_TEXT SEGMENT_:
You will have rights with
respect to our Common Stock only if you receive our Common Stock upon exercising the Warrants and only as of the date when you become
an owner of the shares of our Common Stock upon such exercise. For example, if an amendment is proposed to our charter or bylaws requiring
stockholder approval and the record date for determining the stockholders of record entitled to vote on the amendment occurs prior to
the date you are deemed to be the owner of the shares of our Common Stock due upon exercise of your Warrants, you will not be entitled
to vote on the amendment, although you will nevertheless be subject to any changes in the powers, preferences or special rights of our
Common Stock if you later exercise your Warrants.
You will not be permitted to fully exercise
all the Warrants you hold if doing so would cause you to own 9.9% or more of our outstanding Common Stock.

(Records from a collection)
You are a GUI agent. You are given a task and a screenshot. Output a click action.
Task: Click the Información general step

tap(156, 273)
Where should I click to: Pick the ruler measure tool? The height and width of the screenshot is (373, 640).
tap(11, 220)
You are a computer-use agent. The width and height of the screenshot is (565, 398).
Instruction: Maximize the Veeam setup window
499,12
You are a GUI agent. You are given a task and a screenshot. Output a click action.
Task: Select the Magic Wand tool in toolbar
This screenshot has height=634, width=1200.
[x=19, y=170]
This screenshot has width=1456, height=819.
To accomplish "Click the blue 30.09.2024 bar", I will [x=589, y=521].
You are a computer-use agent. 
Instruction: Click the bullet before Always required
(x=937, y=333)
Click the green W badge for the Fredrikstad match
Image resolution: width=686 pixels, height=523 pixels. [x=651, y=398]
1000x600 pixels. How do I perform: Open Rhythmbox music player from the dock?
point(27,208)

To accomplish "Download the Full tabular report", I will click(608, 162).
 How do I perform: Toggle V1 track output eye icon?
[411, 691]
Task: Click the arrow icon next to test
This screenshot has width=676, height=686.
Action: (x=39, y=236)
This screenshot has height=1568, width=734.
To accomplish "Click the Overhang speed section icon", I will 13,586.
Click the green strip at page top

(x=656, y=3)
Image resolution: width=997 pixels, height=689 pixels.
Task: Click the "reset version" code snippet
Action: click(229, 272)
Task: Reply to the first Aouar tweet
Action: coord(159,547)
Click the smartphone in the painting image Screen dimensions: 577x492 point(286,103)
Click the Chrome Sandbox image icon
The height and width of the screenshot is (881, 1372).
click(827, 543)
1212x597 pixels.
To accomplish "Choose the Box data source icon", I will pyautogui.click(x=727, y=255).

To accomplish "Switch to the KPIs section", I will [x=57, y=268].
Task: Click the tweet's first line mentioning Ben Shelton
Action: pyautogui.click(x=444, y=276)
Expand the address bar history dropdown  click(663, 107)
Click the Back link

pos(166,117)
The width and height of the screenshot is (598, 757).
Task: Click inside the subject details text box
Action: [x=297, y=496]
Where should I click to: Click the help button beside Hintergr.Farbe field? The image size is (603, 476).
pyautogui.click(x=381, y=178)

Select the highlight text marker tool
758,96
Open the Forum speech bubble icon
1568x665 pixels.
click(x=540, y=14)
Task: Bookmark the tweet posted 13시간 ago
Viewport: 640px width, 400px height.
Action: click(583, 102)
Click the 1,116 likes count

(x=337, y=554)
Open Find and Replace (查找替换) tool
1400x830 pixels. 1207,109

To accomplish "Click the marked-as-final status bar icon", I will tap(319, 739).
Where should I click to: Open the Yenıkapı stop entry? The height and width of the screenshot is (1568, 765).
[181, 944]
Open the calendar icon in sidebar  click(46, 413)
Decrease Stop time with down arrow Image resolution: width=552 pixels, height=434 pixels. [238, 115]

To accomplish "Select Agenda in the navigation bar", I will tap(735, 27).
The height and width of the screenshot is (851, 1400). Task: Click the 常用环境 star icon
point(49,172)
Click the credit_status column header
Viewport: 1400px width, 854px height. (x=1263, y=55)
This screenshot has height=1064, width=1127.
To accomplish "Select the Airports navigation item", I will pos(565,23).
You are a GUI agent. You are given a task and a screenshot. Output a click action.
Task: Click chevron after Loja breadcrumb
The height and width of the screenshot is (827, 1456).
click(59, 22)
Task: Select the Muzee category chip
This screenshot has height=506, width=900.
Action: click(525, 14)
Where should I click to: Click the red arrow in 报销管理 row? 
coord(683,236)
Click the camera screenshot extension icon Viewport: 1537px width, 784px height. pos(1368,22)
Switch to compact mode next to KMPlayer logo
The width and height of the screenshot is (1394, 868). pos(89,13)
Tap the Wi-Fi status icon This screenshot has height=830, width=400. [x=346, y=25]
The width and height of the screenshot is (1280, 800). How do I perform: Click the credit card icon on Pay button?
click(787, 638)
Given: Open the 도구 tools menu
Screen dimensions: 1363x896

_DIRECTIVES_:
(a) In the text on warrant holders' rights, rewrite the paragraph beginning "You will have rights with respect to our Common Stock" as a short bulleted list that keeps its main facts.
(b) Resume the text on warrant holders' rights from where it stops, writing the next few sentences in the same style.

_ANSWERS PROVIDED_:
(a)
- Warrant holders have rights in the Common Stock only if they receive shares by exercising the Warrants.
- Those rights begin only on the date they become owners of the shares through that exercise.
- For example, if a charter or bylaw amendment needs stockholder approval and its record date falls before that ownership date, the holder cannot vote on it.
- Even so, a holder who later exercises the Warrants is still subject to any resulting changes in the powers, preferences or special rights of the Common Stock.

(b)
The Ownership Limitation
with respect to the exercise of the Warrants generally provides that without prior written consent of the Company, a Holder will not
be permitted to exercise Warrants for any shares of Common Stock, and the Company shall not be obligated to effect such exercise if,
following such exercise, the Holder would have beneficial ownership of shares of Common Stock of 9.9% or more. No consideration
or repayment will be made to any Holder as a result of an inability to exercise a Warrant in whole or in part because of such ownership
limitations.
To the extent Designated Notes are used
to exercise Warrants, the liquidity of the market for such outstanding series of Designated Notes will be reduced, and market prices
for such outstanding series of Designated Notes may decline as a result.
To the extent the Designated
Notes are used to exercise Warrants, the aggregate principal amount of such series of Designated Notes used will be reduced. A reduction
in the amount of any series of outstanding Designated Notes would likely adversely affect the liquidity of the remaining outstanding
Designated Notes of such series. An issue of securities with a small outstanding principal amount available for trading, or float, generally
commands a lower price than does a comparable issue of securities with a greater float. Therefore, the market price for any series of
Designated Notes that are not used for exercise of Warrants may be adversely affected. A reduced float may also make the trading prices
of any relevant series of Designated Notes lower and may affect the active trading market.
Our registration statement covering the
issuance of Common Stock issuable upon exercise of the Warrants may not be available at times.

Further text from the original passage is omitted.